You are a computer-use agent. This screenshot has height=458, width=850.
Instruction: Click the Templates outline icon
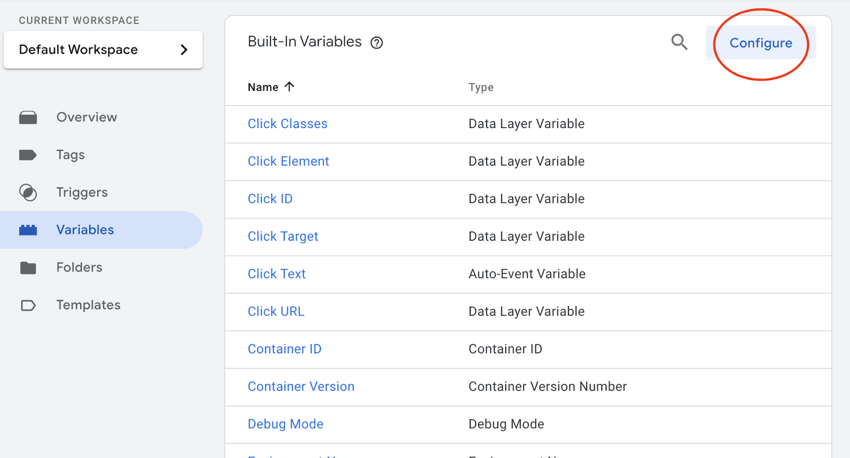pyautogui.click(x=28, y=306)
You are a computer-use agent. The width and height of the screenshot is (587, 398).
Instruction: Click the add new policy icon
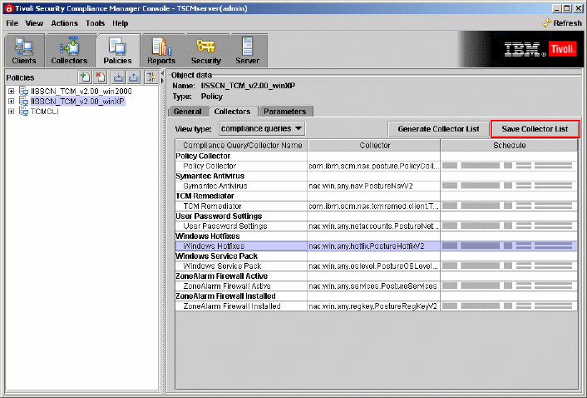pyautogui.click(x=84, y=77)
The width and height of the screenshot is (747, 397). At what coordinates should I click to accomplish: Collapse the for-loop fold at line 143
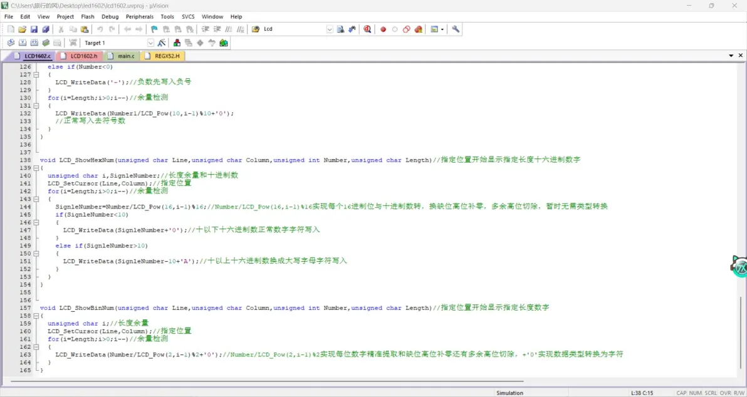(x=36, y=199)

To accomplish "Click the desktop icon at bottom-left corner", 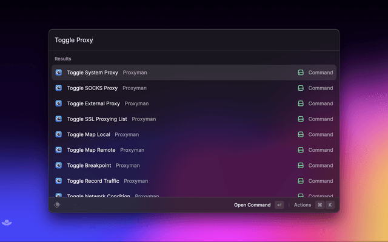I will (x=5, y=223).
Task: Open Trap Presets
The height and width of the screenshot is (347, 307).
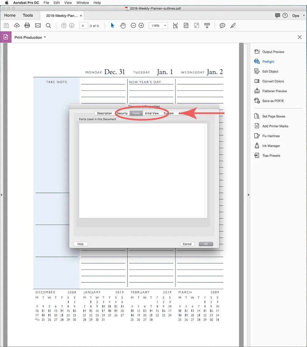Action: tap(270, 155)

● ● ● ● ● ● ●

» 과제 안내
위 항목의 처음부터 "(x=36, y=199)"가 들어 있는 줄까지(그 줄 포함)를 열 이름이 요청과 답인 두 열짜리 CSV로 바꿔 주세요. 항목 하나당 한 행으로, 글과 답을 각각 따옴표로 감싼 한 칸에 넣고 줄바꿈은 공백으로 바꾸며 그림은 빼 주세요.

» 과제 결과
요청,답
"You are a computer-use agent. This screenshot has height=458, width=850. Instruction: Click the Templates outline icon","pyautogui.click(x=28, y=306)"
"You are a computer-use agent. The width and height of the screenshot is (587, 398). Instruction: Click the add new policy icon","pyautogui.click(x=84, y=77)"
"The width and height of the screenshot is (747, 397). At what coordinates should I click to accomplish: Collapse the for-loop fold at line 143","(x=36, y=199)"